Our cohort includes not only major malformations diagnosed in newborns after delivery by board-certified neonatologists, but also diagnoses performed during hospitalizations up to 12 months of age. In addition, the study contains diagnoses performed on fetuses from pregnancy terminations for medical reasons. This could explain the relatively high rate of malformations in this study compared with previous studies. Furthermore, previous studies reported higher rates of malformation among the Bedouin compared with Jewish newborns [18, 19], a finding that has been attributed to high rates of consanguinity among Bedouins.

The cohort databases contain data regarding alcohol abuse. Because a large portion of the Southern District’s women population comprises religious Jewish or Bedouin-Muslim communities, and because women of childbearing age in these communities rarely consume alcohol, none of the women in our study was diagnosed with alcohol abuse.

Because significant differences were found regarding maternal characteristics between exposed and unexposed pregnancies, a secondary analysis using propensity score matching was performed for total major malformations and perinatal mortality. Similar results were found.

Furthermore, the non-significant decreased risk for perinatal mortality raised a question of competing risks bias, such that exposed women have undergone pregnancy termination in a higher proportion compared with delivered pregnancies, and that perinatal mortality may have been more frequent among this group of pregnancies. A sensitivity analysis, performed by defining an extreme situation in which every terminated pregnancy was classified as exposed to enoxaparin during the third trimester of pregnancy, and every terminated pregnancy that was exposed to enoxaparin in the first trimester was defined as ending with perinatal mortality, demonstrated a similar non-significant protective association between third-trimester exposure and perinatal mortality.

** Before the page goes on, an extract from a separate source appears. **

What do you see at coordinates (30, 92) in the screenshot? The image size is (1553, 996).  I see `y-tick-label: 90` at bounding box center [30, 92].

To the best of our knowledge, to date only one population-based study focused on enoxaparin safety during pregnancy. Unfortunately, this was a descriptive report that lacked an analytical comparison with a control group [20]. Other small studies reported conflicting results. Badawy et al. did not find an association between enoxaparin exposure during pregnancy and congenital malformations, low Apgar scores, or lower birth weight [21]. Gris and colleagues studied pregnant women who had placental vascular complications in previous gestations and found reduced risks of low birth weight and Apgar scores in women treated with enoxaparin [9, 10]. In our population-based study, only a small proportion of exposed women had previous placental vascular complications, which can explain the diverging results.

Our finding of a potential association, although not significant, between enoxaparin exposure during the third trimester and the reduced risk for perinatal death was not shown in previous studies. Hereditary thrombophilias are relatively common in the general population but are often undiagnosed and untreated [22]. Some unexposed women might have had undiagnosed, and therefore untreated, thrombophilias, hence possibly raising the mortality rate among unexposed pregnancies compared with exposed pregnancies.

Our study used data on drugs dispensed for pregnant woman from the Clalit Health Services computerized database, but information regarding adherence to therapy were not available. However, previous studies using the same database found the rate of adherence to be higher than 90% for women with deep vein thrombosis and familial Mediterranean fever [23]. Furthermore, previous studies demonstrated high rates of concordance between computerized pharmacy records and medication use in general [24,25,26], specifically for pregnant women [27].

Information about smoking status was self-reported and may underestimate the actual rate of smoking during pregnancy. Since there is no reason to assume the women in the exposure groups differed in their willingness to truthfully report their smoking habits, this is an unlikely source of bias.

5 Conclusion

First-trimester exposure to enoxaparin was not associated with an increased risk of major malformations in general, or according to organ systems, but risk for specific malformations cannot be ruled out. Third-trimester exposure to enoxaparin was found to be safe.